← /how-to/

How to enrich HubSpot company records with AI

4,000 companies that are a name, a domain, and nothing else. The fix: pull them down as files, your agent researches each one, you approve every field. Try it now free → or book a demo with Curtis

Open a company record in your portal and count what is actually in it: a name, a domain, and a column of blank properties. Now multiply by 4,000. Your routing rules key on industry, your segmentation keys on a custom property, your reporting groups by fields that are empty on most of the database, so every list you build starts with "where industry is known" and quietly drops the companies you worked hardest to get. The strange part is that the missing information is not hidden. Most of it sits on each company's own website, one tab away. What you do not have is a way to read 4,000 websites.

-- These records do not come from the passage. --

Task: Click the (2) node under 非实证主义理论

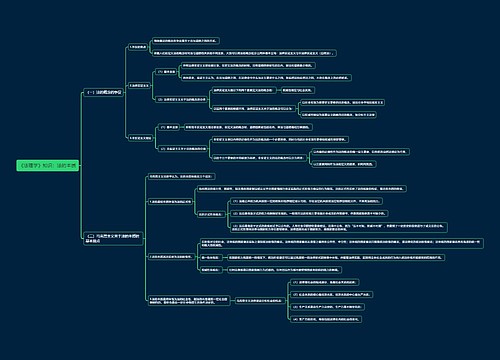Action: [183, 149]
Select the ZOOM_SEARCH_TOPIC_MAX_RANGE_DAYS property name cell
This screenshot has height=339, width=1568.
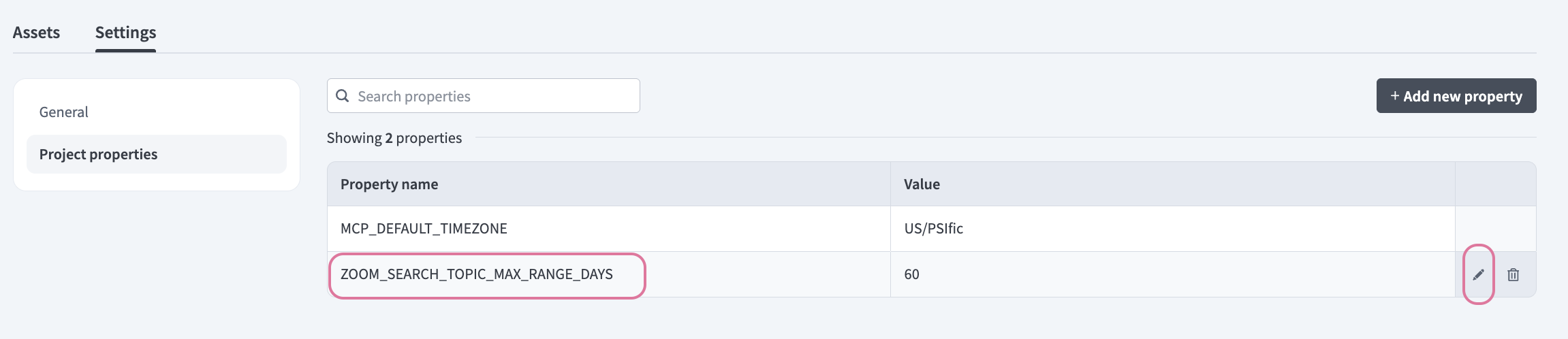(477, 274)
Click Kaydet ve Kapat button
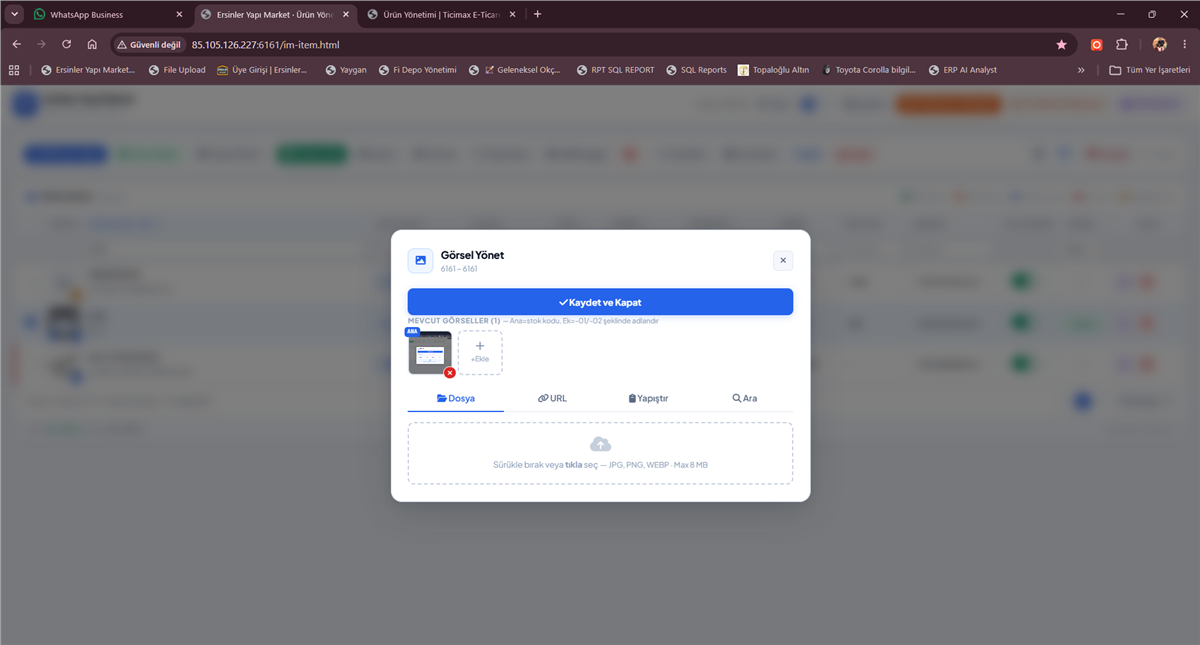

A web-capable AI agent can. Give it the records and it reads each company's site, drafts the description, the industry, and the custom properties your segmentation keys on, and notes a source for every field it fills, with nothing reaching your CRM until you approve the record. That approval step is where the options below split: coverage and cost vary, but the sharpest difference is whether anyone shows you the filled-in value before it becomes the thing your routing believes.

Your options

An enrichment vendor

The vendor category exists because firmographics at scale are hard, and a good database is genuinely good at them. Headcount, revenue, funding: for those, a maintained database beats anything an agent reads off the open web, and the better vendors offer per-field rules, fill-if-blank or overwrite, plus scheduled re-enrichment. The trades are structural. You pay in credits whether or not a match was useful, coverage thins exactly where your blanks live, among the small and long-tail companies, the data is a snapshot of the vendor's database rather than the company's live website, and the write happens automatically on a domain match. Nobody puts the new value in front of you first, and the vendor's industry taxonomy is not your Industry dropdown.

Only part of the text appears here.